Table descriptions are available in 'Title' column of data frame produced by get_all_tables(). By default get_all_tables() uses local table supplied with the package. To download fresh list of database tables from TAI use local = FALSE argument.

pull_table() converts "." and "..", apparently denoting missing values, to NA-s, and filters out some summary rows, generally coded by "0"-s, to reduce table size in attempt to avoid hitting size limit of POST request. Otherwise, variables and their names are not modified, as prepended dots ".", ".." to the variable names indicate their hierarchy. It's strongly advisable to compare downloaded table to the table available on the TAI website.

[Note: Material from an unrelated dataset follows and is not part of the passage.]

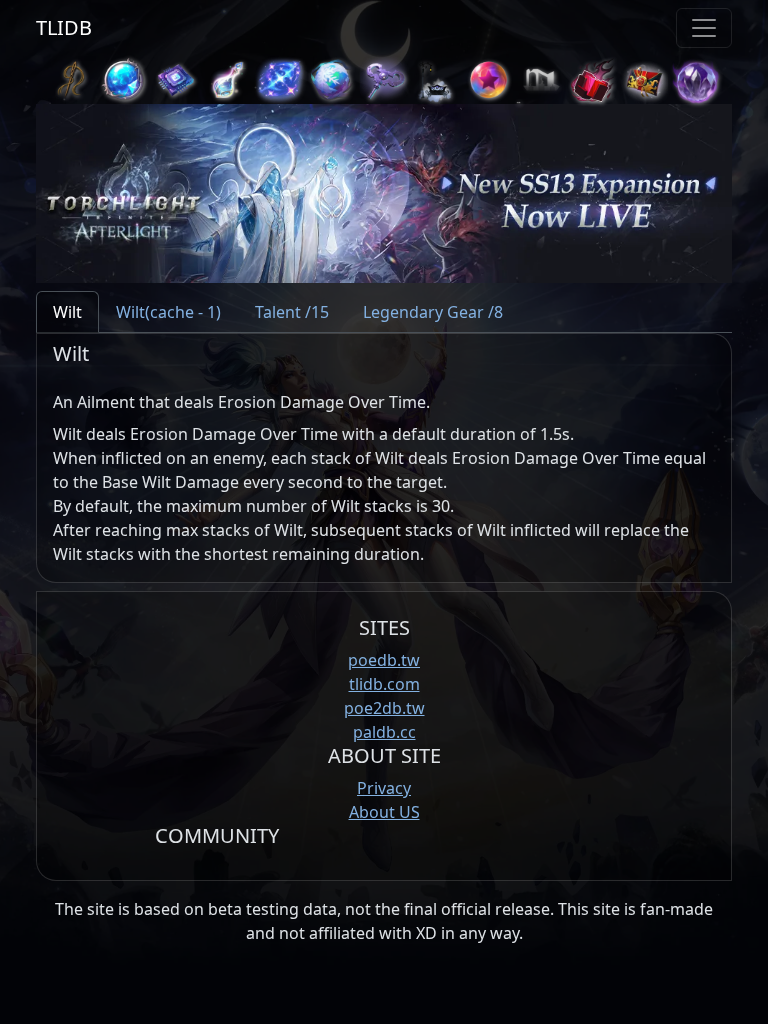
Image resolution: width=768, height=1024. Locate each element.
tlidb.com (384, 684)
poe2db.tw (384, 708)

Package interacts with pxweb API at TAI. There is also official pxweb API package rOpenGov/pxweb allowing interactive browsing through databases.

Installation

Install package from GitHub:

devtools::install_github("tpall/boulder")

Usage

Parse data from json file manually downloaded from Estonian Health Statistics Database into a data frame.

library(boulder)
path_to_PK10.json <- system.file("extdata", "PK10.json", package = "boulder", mustWork = TRUE)
pk10 <- json_to_df(path_to_PK10.json)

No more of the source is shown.